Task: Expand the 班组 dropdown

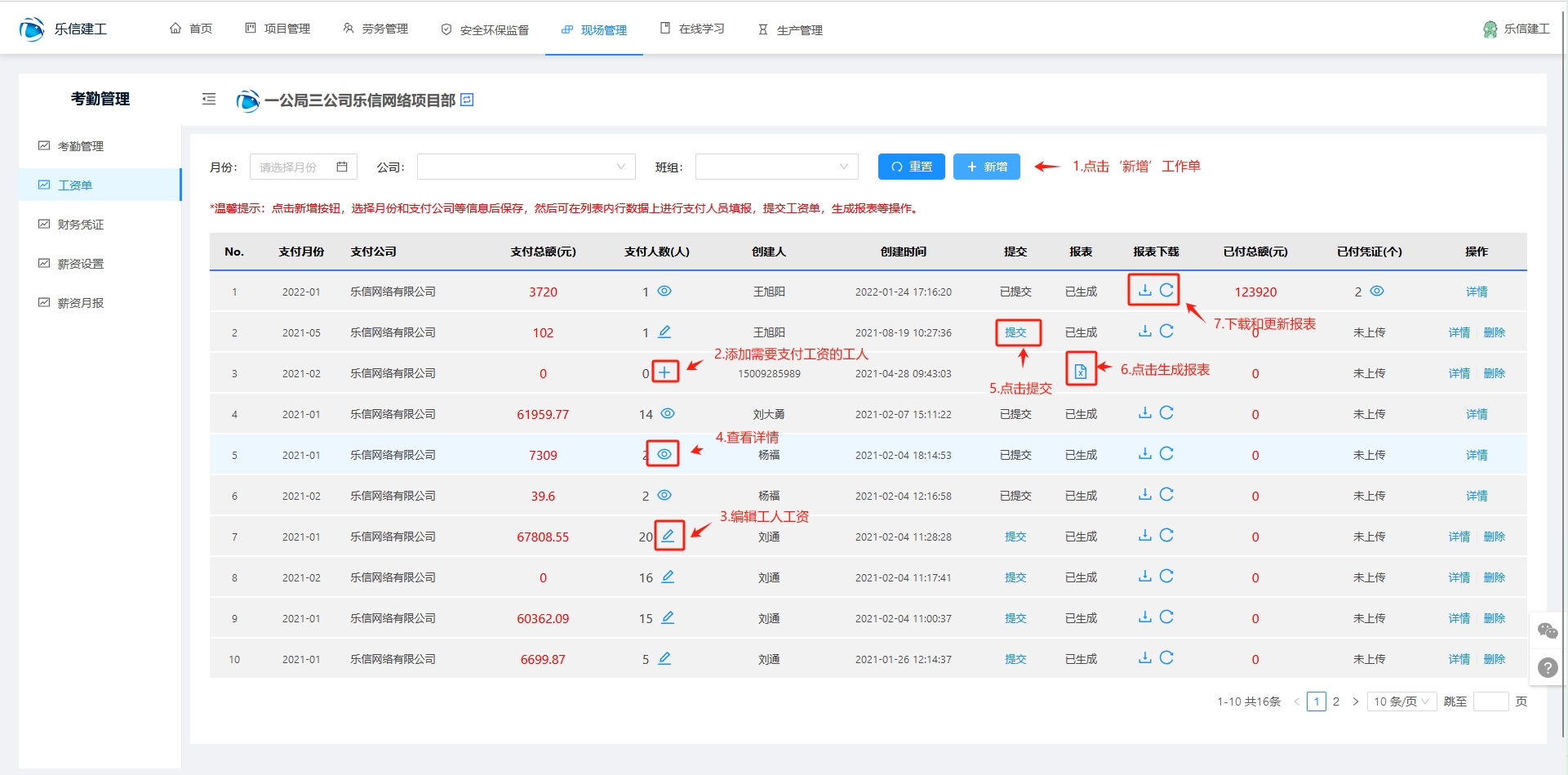Action: (776, 167)
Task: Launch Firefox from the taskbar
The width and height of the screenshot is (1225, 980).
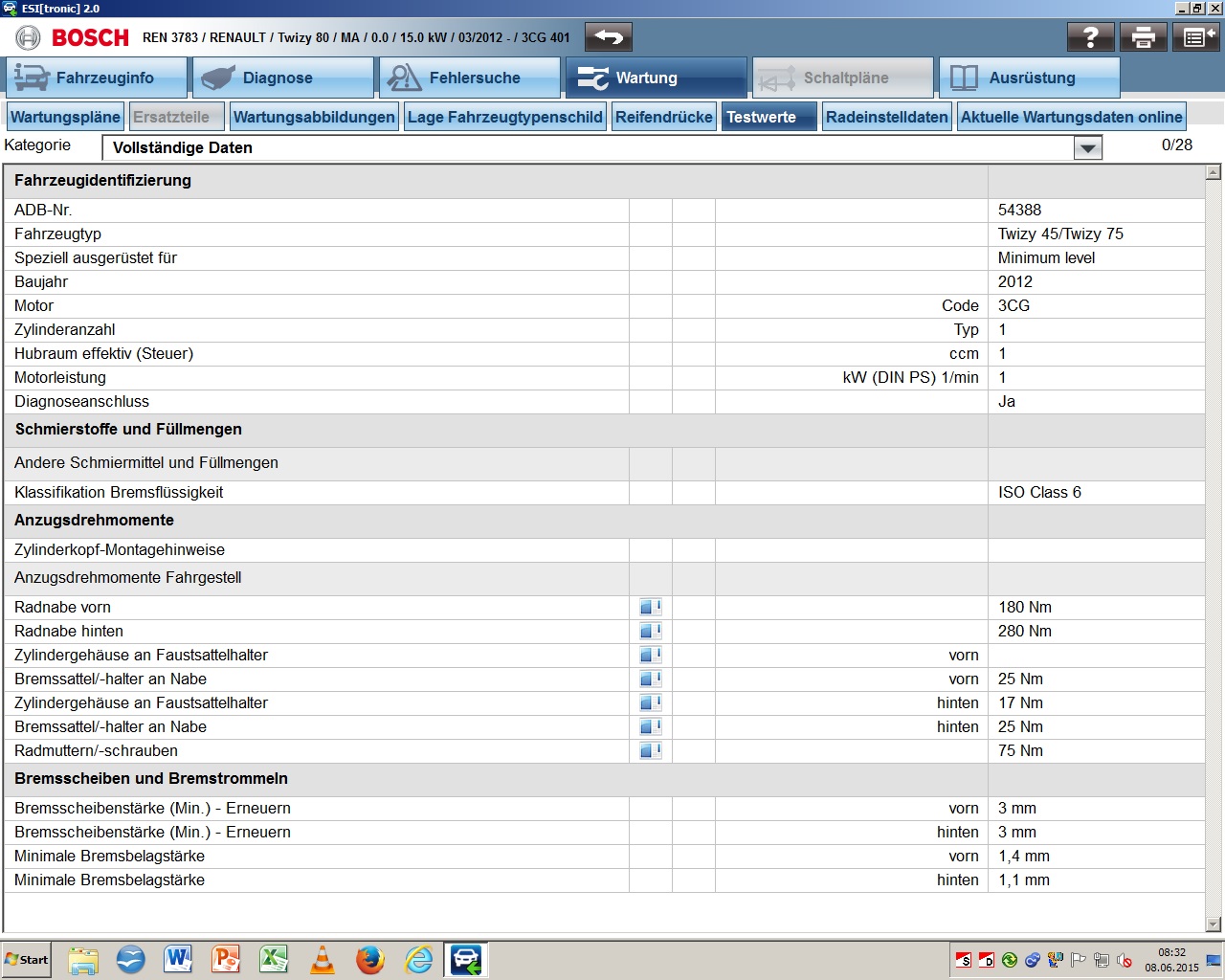Action: (x=369, y=959)
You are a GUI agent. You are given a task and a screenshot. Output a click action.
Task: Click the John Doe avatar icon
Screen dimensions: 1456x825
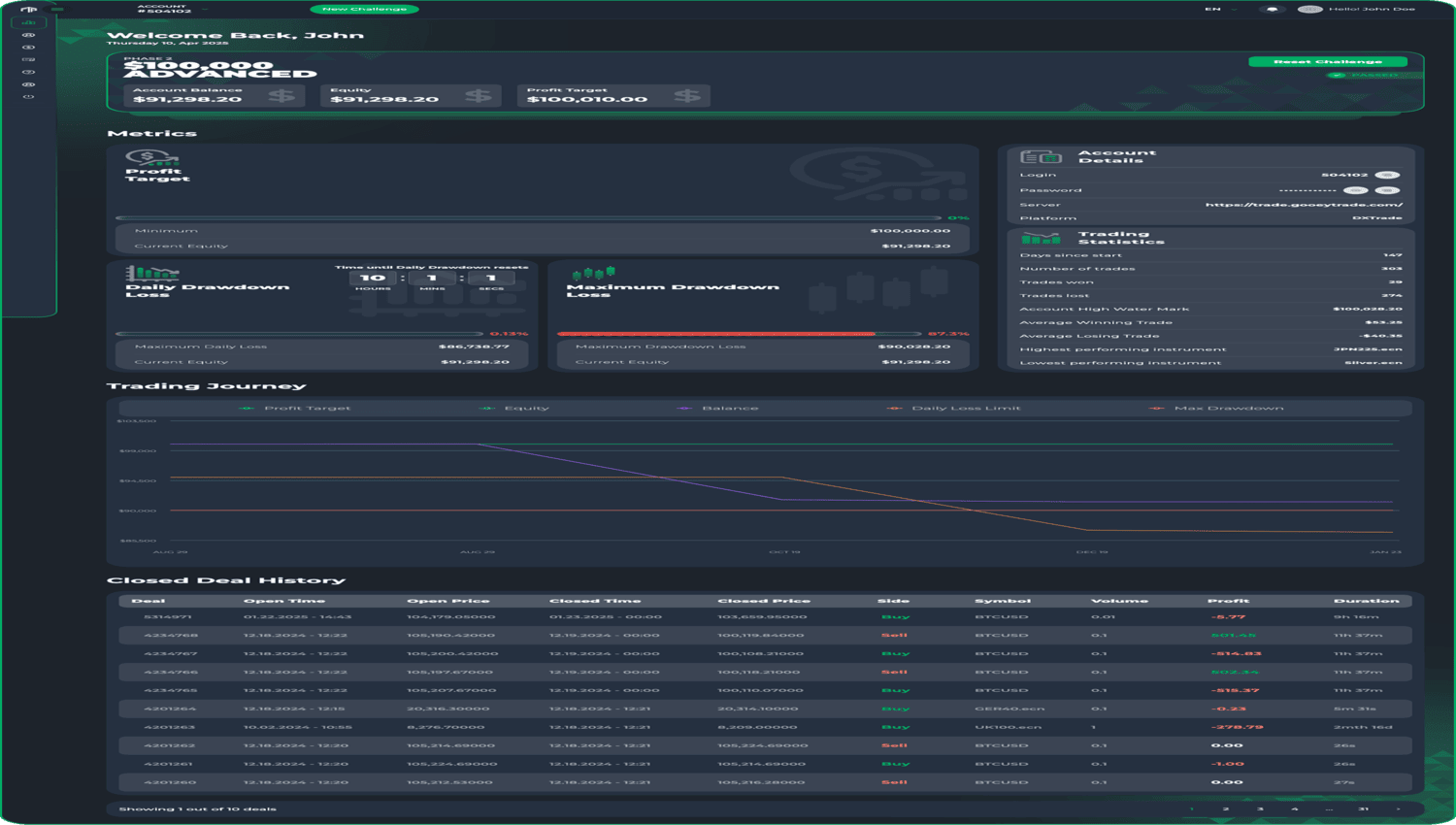(x=1309, y=9)
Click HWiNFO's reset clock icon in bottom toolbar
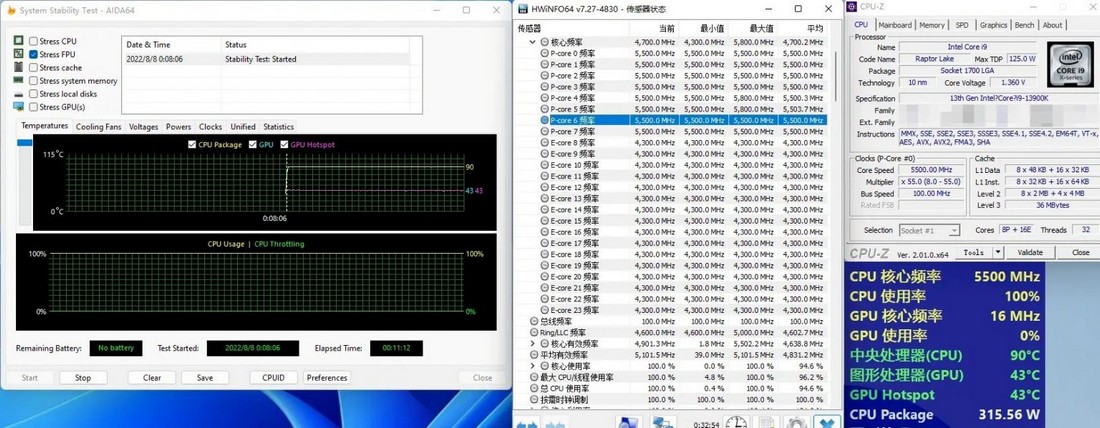Screen dimensions: 1100x428 click(x=735, y=423)
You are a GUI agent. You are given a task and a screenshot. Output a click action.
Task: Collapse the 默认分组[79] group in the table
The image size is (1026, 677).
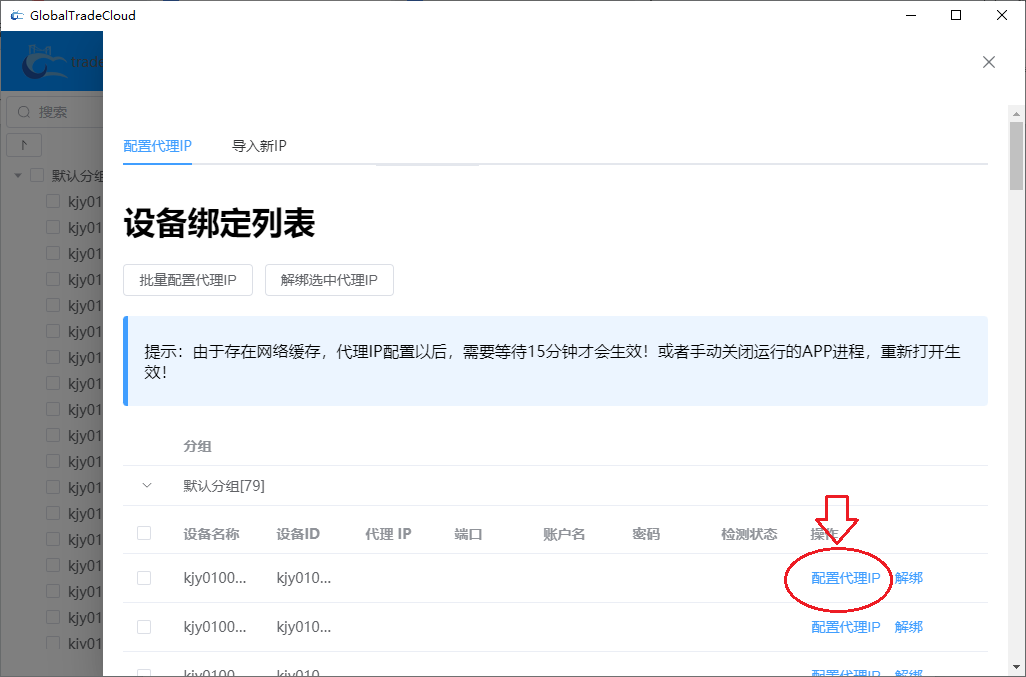pos(146,485)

.....

* [The task]:
Copy out the text of all five records above word for word, leaving the pictures out.

* [Task answer]:
Task: Expand the 班组 dropdown

Action: (776, 167)
Task: Launch Firefox from the taskbar
The width and height of the screenshot is (1225, 980).
Action: (x=369, y=959)
You are a GUI agent. You are given a task and a screenshot. Output a click action.
Task: Click the John Doe avatar icon
Screen dimensions: 1456x825
(x=1309, y=9)
Click HWiNFO's reset clock icon in bottom toolbar
Screen dimensions: 1100x428 click(x=735, y=423)
You are a GUI agent. You are given a task and a screenshot. Output a click action.
Task: Collapse the 默认分组[79] group in the table
The image size is (1026, 677).
pos(146,485)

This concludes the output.